== SET EXERCISE ==
Write every line from the first line of the rows below through the line containing "coordinates (239, 202).", with both of those lines included, as a JSON list of strings, one string per line, leaving out blank lines.

::::::::

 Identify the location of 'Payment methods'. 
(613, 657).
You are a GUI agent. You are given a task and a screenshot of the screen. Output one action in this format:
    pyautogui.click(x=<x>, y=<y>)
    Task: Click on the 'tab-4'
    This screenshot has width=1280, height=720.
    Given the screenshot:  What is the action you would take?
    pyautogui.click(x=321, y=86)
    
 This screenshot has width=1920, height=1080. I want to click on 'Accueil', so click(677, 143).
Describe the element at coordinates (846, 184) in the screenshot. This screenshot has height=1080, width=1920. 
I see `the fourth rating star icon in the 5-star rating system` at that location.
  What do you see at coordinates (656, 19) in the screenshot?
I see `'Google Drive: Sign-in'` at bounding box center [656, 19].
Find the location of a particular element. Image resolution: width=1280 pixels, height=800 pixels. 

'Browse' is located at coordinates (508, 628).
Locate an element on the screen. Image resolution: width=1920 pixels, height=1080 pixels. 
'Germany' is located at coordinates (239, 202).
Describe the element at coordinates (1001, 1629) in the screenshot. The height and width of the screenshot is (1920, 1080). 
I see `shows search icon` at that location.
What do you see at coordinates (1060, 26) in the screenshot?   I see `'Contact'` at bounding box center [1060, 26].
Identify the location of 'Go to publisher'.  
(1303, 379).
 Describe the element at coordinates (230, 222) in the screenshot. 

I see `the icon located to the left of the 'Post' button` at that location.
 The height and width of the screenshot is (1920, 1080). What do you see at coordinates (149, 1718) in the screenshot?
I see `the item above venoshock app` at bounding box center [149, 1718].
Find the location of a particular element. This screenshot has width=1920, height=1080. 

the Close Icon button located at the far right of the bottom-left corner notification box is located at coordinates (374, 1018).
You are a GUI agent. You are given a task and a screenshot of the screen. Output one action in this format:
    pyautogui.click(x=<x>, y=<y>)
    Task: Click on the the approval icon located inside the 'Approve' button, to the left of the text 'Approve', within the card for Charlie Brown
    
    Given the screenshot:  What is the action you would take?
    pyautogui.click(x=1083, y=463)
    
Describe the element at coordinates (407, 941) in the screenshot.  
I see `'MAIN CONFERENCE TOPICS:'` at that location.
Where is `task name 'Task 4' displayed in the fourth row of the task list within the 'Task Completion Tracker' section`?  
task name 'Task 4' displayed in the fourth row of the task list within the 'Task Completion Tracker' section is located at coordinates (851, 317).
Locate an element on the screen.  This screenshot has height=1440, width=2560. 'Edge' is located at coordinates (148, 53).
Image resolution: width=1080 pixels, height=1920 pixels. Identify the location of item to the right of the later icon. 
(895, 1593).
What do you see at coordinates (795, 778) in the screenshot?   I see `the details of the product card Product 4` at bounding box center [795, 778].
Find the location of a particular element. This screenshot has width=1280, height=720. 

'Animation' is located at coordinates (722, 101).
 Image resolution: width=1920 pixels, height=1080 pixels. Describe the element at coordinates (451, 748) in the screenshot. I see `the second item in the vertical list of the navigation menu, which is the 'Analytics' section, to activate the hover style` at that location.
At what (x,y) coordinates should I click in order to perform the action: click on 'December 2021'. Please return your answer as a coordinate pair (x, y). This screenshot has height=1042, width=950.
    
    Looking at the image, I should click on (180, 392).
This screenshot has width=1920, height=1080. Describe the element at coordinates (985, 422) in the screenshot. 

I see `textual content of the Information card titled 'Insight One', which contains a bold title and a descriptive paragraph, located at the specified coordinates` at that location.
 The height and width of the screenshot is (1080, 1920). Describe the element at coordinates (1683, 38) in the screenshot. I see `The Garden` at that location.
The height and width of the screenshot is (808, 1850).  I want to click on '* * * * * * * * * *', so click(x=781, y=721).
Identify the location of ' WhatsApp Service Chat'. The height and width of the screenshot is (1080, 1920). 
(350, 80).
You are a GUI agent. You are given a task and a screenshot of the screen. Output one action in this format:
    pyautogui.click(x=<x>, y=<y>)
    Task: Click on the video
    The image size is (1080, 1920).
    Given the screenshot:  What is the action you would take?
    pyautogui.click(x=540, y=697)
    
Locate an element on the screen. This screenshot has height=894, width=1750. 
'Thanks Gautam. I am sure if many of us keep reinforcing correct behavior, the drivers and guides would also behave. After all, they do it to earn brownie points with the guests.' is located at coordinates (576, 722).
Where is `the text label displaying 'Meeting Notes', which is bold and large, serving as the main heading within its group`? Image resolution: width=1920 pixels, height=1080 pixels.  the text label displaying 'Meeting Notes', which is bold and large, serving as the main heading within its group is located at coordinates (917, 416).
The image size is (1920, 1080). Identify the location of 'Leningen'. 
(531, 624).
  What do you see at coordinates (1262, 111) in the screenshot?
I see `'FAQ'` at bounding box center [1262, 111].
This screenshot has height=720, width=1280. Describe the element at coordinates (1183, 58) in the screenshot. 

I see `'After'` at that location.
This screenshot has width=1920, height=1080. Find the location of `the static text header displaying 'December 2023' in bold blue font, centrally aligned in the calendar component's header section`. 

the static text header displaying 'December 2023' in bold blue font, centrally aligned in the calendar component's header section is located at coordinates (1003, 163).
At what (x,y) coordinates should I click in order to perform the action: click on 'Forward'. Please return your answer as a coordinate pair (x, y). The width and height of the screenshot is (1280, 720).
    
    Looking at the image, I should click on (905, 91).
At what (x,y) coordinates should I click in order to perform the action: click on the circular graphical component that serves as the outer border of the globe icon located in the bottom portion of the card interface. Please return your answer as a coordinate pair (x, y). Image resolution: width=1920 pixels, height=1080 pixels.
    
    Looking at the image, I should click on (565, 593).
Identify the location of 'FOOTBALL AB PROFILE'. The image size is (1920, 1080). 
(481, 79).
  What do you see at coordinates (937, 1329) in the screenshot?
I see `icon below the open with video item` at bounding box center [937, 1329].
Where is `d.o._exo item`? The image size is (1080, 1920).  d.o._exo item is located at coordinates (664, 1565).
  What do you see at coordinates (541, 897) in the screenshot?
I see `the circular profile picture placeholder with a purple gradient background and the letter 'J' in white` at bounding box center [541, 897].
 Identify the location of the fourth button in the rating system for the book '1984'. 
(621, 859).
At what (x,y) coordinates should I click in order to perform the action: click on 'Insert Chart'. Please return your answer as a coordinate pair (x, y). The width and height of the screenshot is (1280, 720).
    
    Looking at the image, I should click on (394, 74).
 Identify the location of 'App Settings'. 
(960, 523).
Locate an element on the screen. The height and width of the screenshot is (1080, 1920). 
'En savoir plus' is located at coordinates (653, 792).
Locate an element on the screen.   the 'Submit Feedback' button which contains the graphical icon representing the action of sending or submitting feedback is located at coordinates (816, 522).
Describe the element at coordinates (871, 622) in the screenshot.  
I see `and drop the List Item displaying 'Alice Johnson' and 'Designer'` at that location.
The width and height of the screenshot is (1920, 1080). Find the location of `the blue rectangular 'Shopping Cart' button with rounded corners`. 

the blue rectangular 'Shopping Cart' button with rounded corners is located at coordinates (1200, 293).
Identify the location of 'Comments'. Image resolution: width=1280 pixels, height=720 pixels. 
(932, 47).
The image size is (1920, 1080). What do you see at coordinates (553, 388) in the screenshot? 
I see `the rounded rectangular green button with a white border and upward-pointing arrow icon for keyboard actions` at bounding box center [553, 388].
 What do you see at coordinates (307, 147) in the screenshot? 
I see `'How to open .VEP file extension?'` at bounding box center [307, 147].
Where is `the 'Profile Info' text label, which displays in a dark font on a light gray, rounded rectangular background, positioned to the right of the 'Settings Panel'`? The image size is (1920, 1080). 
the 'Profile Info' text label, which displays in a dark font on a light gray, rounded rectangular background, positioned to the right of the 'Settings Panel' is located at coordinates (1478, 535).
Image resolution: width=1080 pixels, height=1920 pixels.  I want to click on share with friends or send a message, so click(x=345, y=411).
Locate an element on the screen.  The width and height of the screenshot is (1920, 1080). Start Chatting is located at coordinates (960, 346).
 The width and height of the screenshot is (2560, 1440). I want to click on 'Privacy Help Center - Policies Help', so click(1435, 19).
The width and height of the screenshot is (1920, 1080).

::::::::

== TASK OUTPUT ==
[
  " Identify the location of 'Payment methods'. ",
  "(613, 657).",
  "You are a GUI agent. You are given a task and a screenshot of the screen. Output one action in this format:",
  "    pyautogui.click(x=<x>, y=<y>)",
  "    Task: Click on the 'tab-4'",
  "    This screenshot has width=1280, height=720.",
  "    Given the screenshot:  What is the action you would take?",
  "    pyautogui.click(x=321, y=86)",
  " This screenshot has width=1920, height=1080. I want to click on 'Accueil', so click(677, 143).",
  "Describe the element at coordinates (846, 184) in the screenshot. This screenshot has height=1080, width=1920. ",
  "I see `the fourth rating star icon in the 5-star rating system` at that location.",
  "  What do you see at coordinates (656, 19) in the screenshot?",
  "I see `'Google Drive: Sign-in'` at bounding box center [656, 19].",
  "Find the location of a particular element. Image resolution: width=1280 pixels, height=800 pixels. ",
  "'Browse' is located at coordinates (508, 628).",
  "Locate an element on the screen. Image resolution: width=1920 pixels, height=1080 pixels. ",
  "'Germany' is located at coordinates (239, 202)."
]